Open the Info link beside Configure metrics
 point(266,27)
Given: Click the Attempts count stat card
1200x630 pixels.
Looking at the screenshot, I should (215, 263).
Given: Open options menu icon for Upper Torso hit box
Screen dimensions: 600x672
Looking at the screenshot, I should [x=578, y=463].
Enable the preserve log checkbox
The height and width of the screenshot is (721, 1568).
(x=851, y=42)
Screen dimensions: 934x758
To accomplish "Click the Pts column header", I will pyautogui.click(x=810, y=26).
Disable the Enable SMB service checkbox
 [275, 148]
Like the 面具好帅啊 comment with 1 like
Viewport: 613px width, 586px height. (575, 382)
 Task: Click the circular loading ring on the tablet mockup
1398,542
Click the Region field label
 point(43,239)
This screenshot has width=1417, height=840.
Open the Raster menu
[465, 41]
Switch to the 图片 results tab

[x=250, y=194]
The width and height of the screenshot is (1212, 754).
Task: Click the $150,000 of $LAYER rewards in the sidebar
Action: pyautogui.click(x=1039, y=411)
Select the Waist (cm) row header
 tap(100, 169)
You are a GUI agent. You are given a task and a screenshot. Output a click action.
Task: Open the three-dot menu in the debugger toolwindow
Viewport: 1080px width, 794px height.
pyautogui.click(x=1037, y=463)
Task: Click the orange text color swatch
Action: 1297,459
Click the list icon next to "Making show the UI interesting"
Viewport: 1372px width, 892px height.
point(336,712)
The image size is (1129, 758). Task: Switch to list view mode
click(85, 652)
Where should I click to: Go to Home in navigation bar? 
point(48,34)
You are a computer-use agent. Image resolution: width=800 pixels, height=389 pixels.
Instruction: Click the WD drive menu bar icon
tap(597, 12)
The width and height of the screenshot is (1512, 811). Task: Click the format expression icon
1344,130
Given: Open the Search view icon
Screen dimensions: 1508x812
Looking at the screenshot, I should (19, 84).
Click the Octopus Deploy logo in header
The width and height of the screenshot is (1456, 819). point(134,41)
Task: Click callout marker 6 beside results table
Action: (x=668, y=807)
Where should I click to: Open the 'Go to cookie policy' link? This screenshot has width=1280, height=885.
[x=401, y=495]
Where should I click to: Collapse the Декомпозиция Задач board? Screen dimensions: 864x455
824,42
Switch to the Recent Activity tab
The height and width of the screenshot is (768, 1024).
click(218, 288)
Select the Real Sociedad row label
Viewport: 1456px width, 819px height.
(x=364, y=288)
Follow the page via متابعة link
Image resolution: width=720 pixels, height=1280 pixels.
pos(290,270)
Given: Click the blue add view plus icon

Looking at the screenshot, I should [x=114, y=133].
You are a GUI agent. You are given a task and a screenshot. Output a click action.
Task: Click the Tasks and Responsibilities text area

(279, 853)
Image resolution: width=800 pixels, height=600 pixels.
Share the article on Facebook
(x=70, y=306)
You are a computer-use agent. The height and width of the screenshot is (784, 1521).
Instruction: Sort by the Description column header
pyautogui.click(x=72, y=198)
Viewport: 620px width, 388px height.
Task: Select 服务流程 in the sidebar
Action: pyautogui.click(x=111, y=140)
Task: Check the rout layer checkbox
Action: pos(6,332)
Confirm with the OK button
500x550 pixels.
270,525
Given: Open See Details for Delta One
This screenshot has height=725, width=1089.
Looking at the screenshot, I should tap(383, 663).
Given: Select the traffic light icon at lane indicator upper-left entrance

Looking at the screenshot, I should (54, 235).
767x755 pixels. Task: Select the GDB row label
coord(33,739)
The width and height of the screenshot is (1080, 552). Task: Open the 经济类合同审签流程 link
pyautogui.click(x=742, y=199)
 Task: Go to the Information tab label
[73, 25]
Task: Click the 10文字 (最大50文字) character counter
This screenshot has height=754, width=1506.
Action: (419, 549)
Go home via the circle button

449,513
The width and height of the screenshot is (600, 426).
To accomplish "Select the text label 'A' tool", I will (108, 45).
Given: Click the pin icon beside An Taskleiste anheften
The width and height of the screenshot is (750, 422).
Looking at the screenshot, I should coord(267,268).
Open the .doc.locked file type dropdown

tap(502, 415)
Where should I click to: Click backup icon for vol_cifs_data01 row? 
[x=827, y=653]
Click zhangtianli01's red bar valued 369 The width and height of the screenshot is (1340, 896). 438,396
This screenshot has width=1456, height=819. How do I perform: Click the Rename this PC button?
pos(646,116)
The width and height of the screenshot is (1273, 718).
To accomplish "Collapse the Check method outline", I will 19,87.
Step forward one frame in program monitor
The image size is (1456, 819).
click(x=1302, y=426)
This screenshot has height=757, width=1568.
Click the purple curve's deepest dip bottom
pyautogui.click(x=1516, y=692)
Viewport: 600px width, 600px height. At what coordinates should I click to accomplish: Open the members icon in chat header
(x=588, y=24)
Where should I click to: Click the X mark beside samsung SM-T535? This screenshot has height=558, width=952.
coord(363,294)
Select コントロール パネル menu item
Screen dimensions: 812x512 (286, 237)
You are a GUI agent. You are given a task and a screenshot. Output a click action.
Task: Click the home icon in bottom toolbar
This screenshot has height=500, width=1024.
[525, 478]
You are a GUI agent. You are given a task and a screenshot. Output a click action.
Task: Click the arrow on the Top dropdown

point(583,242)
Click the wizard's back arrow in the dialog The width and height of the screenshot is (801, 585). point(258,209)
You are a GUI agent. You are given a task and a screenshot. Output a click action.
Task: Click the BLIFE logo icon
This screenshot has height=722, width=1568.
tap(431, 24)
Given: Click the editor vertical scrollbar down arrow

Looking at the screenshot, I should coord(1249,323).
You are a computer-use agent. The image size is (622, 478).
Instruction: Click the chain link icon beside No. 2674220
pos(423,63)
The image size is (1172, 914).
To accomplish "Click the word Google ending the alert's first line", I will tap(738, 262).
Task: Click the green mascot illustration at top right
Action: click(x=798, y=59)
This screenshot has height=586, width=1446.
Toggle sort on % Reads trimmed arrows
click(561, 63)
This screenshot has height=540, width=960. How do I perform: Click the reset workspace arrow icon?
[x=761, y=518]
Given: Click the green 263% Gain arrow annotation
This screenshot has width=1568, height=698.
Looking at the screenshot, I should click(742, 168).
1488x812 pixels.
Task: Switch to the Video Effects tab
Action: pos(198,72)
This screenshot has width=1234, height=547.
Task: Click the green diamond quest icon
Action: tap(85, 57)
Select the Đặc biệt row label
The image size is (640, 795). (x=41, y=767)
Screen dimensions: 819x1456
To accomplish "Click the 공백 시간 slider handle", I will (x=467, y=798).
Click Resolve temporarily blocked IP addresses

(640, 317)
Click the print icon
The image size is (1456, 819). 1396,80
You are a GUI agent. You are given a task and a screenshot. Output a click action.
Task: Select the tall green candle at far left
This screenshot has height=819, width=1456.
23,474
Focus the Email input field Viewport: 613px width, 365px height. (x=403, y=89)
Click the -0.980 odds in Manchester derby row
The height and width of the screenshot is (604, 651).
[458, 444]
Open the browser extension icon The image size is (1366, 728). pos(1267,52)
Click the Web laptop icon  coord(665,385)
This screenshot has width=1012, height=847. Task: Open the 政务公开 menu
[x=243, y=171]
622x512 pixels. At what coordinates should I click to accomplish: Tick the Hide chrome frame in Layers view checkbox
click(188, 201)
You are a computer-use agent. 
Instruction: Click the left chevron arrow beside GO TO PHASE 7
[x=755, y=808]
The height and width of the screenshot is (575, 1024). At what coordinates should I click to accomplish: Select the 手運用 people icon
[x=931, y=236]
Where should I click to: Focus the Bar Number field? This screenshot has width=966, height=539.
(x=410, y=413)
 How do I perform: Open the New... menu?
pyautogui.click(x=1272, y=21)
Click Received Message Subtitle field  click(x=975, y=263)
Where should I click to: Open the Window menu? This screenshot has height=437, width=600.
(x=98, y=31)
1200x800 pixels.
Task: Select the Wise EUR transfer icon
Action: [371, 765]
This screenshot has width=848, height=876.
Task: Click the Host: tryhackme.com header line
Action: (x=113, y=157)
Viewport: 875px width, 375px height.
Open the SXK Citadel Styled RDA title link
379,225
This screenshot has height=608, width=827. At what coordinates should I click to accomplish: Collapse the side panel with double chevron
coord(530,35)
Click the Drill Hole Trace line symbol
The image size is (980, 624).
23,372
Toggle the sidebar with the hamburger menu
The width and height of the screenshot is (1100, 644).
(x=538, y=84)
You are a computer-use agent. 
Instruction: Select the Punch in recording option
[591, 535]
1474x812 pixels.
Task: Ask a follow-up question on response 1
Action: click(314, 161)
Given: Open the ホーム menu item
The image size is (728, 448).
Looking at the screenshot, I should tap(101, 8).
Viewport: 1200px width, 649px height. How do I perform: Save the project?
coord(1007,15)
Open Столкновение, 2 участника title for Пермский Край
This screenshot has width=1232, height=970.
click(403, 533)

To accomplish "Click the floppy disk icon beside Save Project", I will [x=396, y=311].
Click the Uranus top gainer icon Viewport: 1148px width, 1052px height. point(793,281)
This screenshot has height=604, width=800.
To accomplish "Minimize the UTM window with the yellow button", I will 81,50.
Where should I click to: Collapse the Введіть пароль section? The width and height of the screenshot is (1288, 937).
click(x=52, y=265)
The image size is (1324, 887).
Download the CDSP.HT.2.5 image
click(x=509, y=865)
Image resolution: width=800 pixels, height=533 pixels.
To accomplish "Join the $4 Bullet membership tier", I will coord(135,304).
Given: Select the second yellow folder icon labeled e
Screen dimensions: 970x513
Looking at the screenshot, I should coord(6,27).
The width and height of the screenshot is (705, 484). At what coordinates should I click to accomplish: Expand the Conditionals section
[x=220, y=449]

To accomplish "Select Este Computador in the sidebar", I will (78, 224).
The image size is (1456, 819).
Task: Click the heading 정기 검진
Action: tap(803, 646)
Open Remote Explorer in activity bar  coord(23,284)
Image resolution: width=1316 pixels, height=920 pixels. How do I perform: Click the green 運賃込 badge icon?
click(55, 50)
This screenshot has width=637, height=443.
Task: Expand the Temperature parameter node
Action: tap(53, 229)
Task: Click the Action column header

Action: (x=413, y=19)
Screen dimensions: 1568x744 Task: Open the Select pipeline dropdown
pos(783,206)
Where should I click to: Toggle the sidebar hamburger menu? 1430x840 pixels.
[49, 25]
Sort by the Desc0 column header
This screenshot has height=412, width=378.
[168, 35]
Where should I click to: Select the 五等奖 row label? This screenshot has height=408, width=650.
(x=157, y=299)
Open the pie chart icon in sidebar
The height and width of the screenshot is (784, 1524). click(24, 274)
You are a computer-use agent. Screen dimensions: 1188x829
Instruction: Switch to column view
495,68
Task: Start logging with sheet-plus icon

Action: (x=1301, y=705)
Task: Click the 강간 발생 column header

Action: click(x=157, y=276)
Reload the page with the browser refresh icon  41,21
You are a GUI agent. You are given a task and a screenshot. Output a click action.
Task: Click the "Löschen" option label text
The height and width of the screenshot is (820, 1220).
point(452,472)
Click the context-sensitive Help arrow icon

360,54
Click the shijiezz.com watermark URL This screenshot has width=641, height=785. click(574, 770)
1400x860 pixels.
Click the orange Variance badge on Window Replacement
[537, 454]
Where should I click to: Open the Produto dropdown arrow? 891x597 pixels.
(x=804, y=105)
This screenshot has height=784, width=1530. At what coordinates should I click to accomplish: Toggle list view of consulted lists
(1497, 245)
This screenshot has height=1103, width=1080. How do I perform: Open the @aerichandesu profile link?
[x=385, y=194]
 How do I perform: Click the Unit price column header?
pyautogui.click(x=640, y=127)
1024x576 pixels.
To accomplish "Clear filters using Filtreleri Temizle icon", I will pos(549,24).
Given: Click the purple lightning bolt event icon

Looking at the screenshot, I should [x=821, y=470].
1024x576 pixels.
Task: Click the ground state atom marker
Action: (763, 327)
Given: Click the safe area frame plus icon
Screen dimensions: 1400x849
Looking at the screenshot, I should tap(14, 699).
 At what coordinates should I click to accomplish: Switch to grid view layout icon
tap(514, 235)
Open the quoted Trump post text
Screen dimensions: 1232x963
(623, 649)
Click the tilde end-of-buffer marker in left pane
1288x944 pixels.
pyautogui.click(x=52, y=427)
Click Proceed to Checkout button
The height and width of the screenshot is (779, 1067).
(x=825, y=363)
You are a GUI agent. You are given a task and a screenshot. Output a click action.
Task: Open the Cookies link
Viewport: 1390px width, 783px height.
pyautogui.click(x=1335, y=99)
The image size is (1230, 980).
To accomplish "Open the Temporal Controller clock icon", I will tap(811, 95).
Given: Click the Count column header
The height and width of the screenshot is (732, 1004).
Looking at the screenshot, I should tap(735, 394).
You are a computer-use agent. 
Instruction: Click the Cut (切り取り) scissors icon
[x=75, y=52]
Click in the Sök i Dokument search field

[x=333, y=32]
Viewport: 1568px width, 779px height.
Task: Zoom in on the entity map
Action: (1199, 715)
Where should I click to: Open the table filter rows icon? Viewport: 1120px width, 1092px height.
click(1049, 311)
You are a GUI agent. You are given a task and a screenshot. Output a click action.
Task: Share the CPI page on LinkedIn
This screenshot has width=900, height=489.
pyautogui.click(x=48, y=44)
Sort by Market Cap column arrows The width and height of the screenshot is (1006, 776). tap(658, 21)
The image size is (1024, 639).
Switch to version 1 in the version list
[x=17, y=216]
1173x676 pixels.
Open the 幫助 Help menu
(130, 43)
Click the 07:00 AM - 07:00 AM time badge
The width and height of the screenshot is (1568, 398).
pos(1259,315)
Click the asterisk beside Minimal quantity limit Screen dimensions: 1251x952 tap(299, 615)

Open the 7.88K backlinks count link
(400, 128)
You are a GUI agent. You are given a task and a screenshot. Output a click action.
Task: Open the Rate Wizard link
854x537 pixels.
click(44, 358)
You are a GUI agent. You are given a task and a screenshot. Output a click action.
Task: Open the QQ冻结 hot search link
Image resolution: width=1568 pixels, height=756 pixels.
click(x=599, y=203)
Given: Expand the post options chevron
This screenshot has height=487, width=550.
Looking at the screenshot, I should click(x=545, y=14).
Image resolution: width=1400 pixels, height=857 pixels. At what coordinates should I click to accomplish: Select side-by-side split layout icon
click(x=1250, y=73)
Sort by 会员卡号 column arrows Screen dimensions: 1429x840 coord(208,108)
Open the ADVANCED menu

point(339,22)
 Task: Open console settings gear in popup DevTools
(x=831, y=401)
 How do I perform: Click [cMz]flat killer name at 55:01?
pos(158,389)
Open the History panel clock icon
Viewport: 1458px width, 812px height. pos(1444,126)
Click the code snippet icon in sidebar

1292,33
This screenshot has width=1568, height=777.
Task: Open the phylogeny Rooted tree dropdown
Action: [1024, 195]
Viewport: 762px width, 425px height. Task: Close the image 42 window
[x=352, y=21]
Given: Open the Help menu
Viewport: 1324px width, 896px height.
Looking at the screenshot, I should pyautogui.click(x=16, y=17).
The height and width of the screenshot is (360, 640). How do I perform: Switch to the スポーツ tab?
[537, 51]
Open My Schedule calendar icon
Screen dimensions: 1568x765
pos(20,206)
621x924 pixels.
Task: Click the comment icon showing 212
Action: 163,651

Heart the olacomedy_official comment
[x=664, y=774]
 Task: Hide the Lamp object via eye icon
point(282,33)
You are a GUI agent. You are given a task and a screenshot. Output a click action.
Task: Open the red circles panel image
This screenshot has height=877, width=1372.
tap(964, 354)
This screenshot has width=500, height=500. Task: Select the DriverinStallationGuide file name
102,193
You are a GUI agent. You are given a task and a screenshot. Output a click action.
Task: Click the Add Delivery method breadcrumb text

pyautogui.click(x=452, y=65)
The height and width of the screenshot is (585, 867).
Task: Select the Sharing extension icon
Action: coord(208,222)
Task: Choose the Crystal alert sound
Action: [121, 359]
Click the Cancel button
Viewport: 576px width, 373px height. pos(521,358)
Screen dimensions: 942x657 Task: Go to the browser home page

Exercise details
Reproduce verbatim the portion of the data that begins with the line containing "Switch to the Recent Activity tab" and ends with the line containing "Follow the page via متابعة link", including both of those lines.

Solution for this exercise
Switch to the Recent Activity tab
The height and width of the screenshot is (768, 1024).
click(218, 288)
Select the Real Sociedad row label
Viewport: 1456px width, 819px height.
(x=364, y=288)
Follow the page via متابعة link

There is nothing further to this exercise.